=== REQUIREMENT ===
Write out again the entries starting at the line that contains "750x554 pixels. Task: Click" and ending after the line that contains "click(269, 174)", requests included, adding -21 to every coordinate in their answers.

BEGIN STORED ROWS

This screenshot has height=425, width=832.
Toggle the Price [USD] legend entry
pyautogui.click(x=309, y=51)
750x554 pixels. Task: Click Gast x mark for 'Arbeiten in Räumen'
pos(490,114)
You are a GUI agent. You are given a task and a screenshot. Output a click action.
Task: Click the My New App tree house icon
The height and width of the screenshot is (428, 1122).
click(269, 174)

END STORED ROWS
BEGIN STORED ROWS

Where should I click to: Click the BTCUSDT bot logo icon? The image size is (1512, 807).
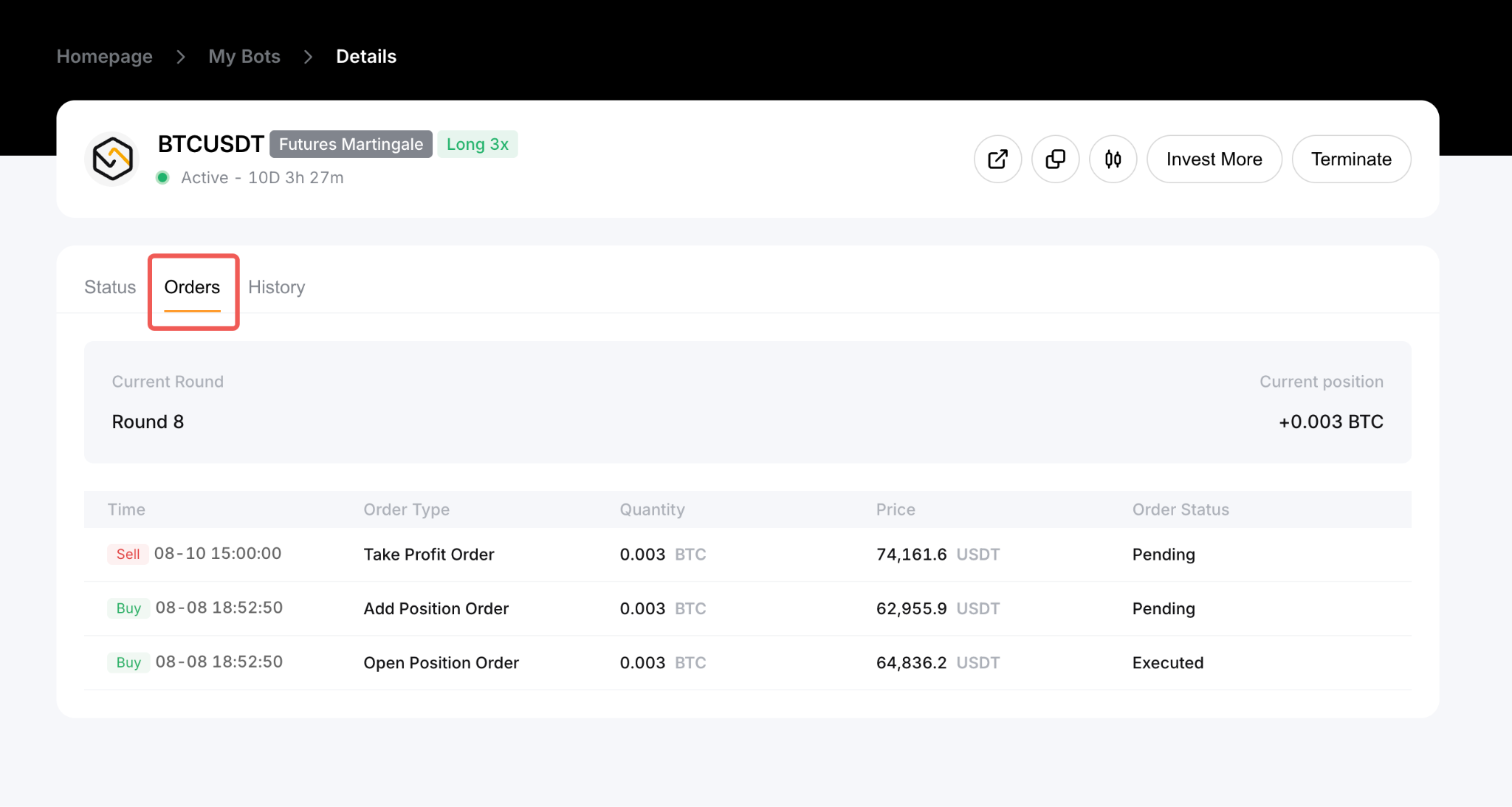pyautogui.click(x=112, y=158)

END STORED ROWS

=== RESULT FOR THIS EXERCISE ===
750x554 pixels. Task: Click Gast x mark for 'Arbeiten in Räumen'
pos(469,93)
You are a GUI agent. You are given a task and a screenshot. Output a click action.
Task: Click the My New App tree house icon
The height and width of the screenshot is (428, 1122).
click(248, 153)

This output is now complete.